FRAGMENTO DEL DOCUMENTO -
Aparte de para bailar Grease en chaqué, aproveché el viaje a Mallorca para hacer un pequeño peregrinaje literario. Se supone que me gusta visitar las casas de los escritores admirados cuando quedaron tal y como ellos las dejaron. Es como un esqueleto existencial del hombre que ahí hubo y que algo ayuda a comprenderlo mejor, al menos en lo nimio. Lo que me ocurre es que siempre llego a esas casas cuando no pueden ser visitadas porque es festivo o porque justo la demolieron y en su lugar ahora está la franquicia de una empresa de fast-food. Me pasó con la de Hemingway en Cojímar. Apenas pude entreverla aupándome a un muro, como un furtivo que quisiera robar. Y me ocurrió durante este viaje a Mallorca con la de Robert Graves en Deiá.
La hermosísima sierra de la Tramuntana, que al volante de un coche exige en algunas curvas comportamientos heroicos, tiene una virtud incomparable: es una muralla que se hace inexpugnable a lo mundano. Quiero decir que uno puede venir de los bullicios, las fiestas, los yates y los hombros tostados de la costa, y encontrarse de pronto con que, en apenas unos kilómetros, se ha ido a un lugar apenas frecuentado por esforzados ciclistas que no comprendo cómo no caen muertos por el esfuerzo ahí mismo y por esos artistas más o menos cavernarios que dotaron los pueblos serranos de su barniz bohemio. Ahí se vive en un doble aislamiento: el propio de la isla y el agregado de las montañas. Aislados entre los aislados, sólo con esas carreteras que se despeñan literalmente al mar. Si destruyeran el túnel de Sóller, esa trampa del conductor que se hurta la hazaña en la montaña, así como el trencito montés al que los turistas reciben con el brazo del selfie enhiesto como si a bordo volviera del exilio un caudillo, ahí dentro podría comenzar sin que nos enteráramos una civilización nueva como en los argumentos de William Golding.

MATERIAL -

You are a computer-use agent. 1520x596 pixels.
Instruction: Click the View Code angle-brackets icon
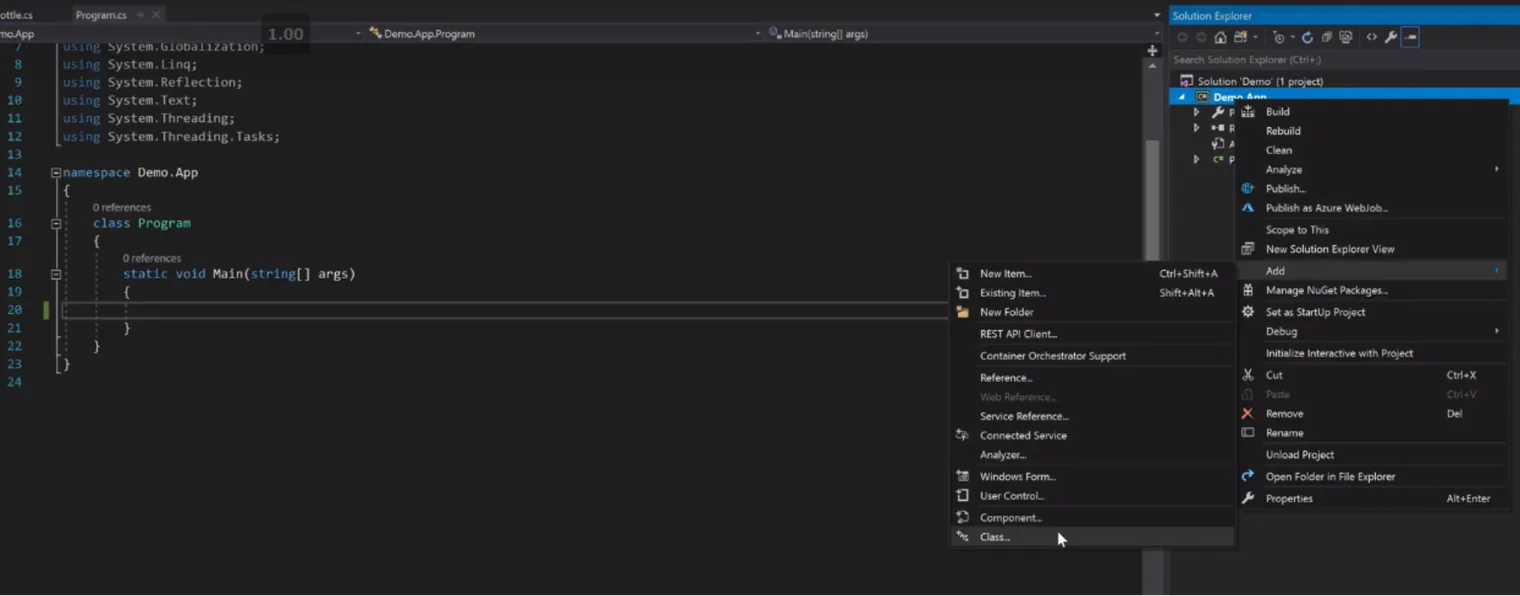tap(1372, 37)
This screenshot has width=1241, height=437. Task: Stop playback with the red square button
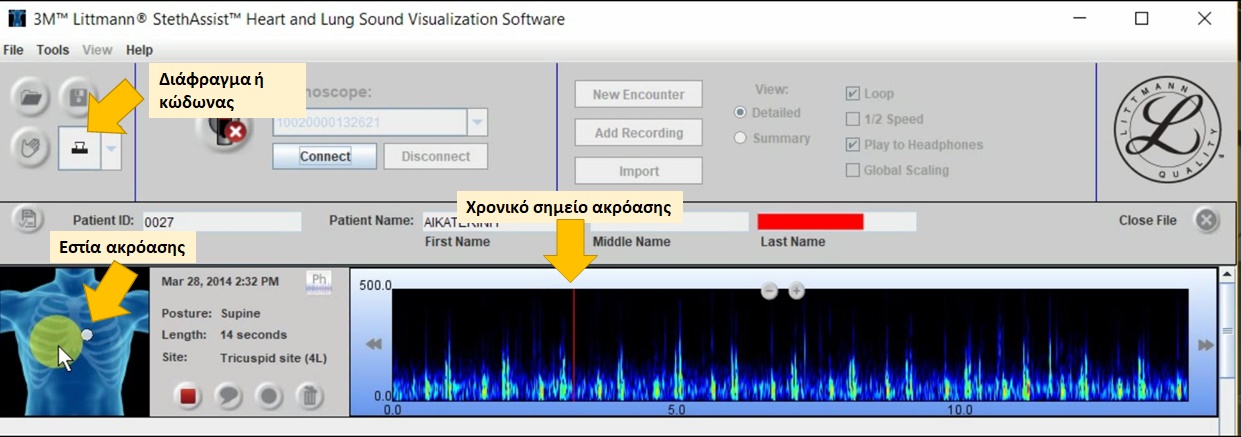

CONSIGNA -
Por favor, reproduce del fragmento sobre el viaje a Mallorca el pasaje que empieza en "Aparte de para" y acaba en "Graves en Deiá.".

RESPUESTA ESCRITA -
Aparte de para bailar Grease en chaqué, aproveché el viaje a Mallorca para hacer un pequeño peregrinaje literario. Se supone que me gusta visitar las casas de los escritores admirados cuando quedaron tal y como ellos las dejaron. Es como un esqueleto existencial del hombre que ahí hubo y que algo ayuda a comprenderlo mejor, al menos en lo nimio. Lo que me ocurre es que siempre llego a esas casas cuando no pueden ser visitadas porque es festivo o porque justo la demolieron y en su lugar ahora está la franquicia de una empresa de fast-food. Me pasó con la de Hemingway en Cojímar. Apenas pude entreverla aupándome a un muro, como un furtivo que quisiera robar. Y me ocurrió durante este viaje a Mallorca con la de Robert Graves en Deiá.